Now consider the 4 billion people in Tier 4, at the bottom of the pyramid. Their annual per capita income — based on purchasing power parity in U.S. dollars — is less than $1,500, the minimum considered necessary to sustain a decent life. For well over a billion people — roughly one-sixth of humanity — per capita income is less than $1 per day.

Even more significant, the income gap between rich and poor is growing. According to the United Nations, the richest 20 percent in the world accounted for about 70 percent of total income in 1960. In 2000, that figure reached 85 percent. Over the same period, the fraction of income accruing to the poorest 20 percent in the world fell from 2.3 percent to 1.1 percent.

This extreme inequity of wealth distribution reinforces the view that the poor cannot participate in the global market economy, even though they constitute the majority of the population. In fact, given its vast size, Tier 4 represents a multitrillion-dollar market. According to World Bank projections, the population at the bottom of the pyramid could swell to more than 6 billion people over the next 40 years, because the bulk of the world’s population growth occurs there.

The perception that the bottom of the pyramid is not a viable market also fails to take into account the growing importance of the informal economy among the poorest of the poor, which by some estimates accounts for 40 to 60 percent of all economic activity in developing countries.

Most Tier 4 people live in rural villages, or urban slums and shantytowns, and they usually do not hold legal title or deed to their assets (e.g., dwellings, farms, businesses). They have little or no formal education and are hard to reach via conventional distribution, credit, and communications. The quality and quantity of products and services available in Tier 4 is generally low.

Therefore, much like an iceberg with only its tip in plain view, this massive segment of the global population — along with its massive market opportunities — has remained largely invisible to the corporate sector.
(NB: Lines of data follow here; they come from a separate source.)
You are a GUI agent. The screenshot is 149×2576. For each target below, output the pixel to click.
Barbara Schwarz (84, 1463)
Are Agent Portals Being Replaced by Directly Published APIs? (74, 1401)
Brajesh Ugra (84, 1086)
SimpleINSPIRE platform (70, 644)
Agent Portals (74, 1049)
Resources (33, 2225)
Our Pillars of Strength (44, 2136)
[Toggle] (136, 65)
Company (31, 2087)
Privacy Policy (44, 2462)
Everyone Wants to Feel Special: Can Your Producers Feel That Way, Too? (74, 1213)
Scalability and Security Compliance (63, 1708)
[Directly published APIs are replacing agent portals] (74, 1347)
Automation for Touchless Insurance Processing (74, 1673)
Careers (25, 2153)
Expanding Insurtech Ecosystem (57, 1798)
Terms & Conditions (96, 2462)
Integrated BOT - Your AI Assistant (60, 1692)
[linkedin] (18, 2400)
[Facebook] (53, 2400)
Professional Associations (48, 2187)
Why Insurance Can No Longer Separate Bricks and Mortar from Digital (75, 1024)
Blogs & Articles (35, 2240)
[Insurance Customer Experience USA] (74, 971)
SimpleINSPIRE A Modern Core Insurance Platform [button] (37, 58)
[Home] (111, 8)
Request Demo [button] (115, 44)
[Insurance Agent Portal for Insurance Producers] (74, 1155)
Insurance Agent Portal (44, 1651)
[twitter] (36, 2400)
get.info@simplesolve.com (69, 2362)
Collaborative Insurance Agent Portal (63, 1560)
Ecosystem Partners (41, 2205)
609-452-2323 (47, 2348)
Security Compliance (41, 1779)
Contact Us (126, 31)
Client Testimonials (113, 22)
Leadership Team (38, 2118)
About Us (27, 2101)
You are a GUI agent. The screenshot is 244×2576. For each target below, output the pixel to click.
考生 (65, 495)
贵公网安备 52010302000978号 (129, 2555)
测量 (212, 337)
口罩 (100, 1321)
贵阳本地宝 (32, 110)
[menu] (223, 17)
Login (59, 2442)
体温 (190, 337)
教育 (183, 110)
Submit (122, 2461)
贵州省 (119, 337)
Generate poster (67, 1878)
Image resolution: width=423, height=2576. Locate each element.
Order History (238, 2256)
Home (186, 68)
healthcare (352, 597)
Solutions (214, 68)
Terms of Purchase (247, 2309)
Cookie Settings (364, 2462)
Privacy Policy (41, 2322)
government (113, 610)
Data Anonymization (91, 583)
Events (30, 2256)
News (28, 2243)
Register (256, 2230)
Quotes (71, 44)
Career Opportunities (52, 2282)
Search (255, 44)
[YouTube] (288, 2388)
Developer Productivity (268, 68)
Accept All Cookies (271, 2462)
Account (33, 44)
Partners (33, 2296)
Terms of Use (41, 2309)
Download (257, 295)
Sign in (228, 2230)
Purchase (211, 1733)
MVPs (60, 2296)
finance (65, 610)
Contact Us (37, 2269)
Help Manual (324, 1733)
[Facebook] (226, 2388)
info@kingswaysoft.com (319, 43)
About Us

Fortunately, the Tier 4 market is wide open for technological innovation. Among the many possibilities for innovation, MNCs can be leaders in leapfrogging to products that don’t repeat the environmental mistakes of developed countries over the last 50 years. Today’s MNCs evolved in an era of abundant natural resources and thus tended to make products and services that were resource-intensive and excessively polluting. The United States’ 270 million people — only about 4 percent of the world’s population — consume more than 25 percent of the planet’s energy resources. To re-create those types of consumption patterns in developing countries would be disastrous.

We have seen how the disenfranchised in Tier 4 can disrupt the way of life and safety of the rich in Tier 1 — poverty breeds discontent and extremism. Although complete income equality is an ideological pipe dream, the use of commercial development to bring people out of poverty and give them the chance for a better life is critical to the stability and health of the global economy and the continued success of Western MNCs.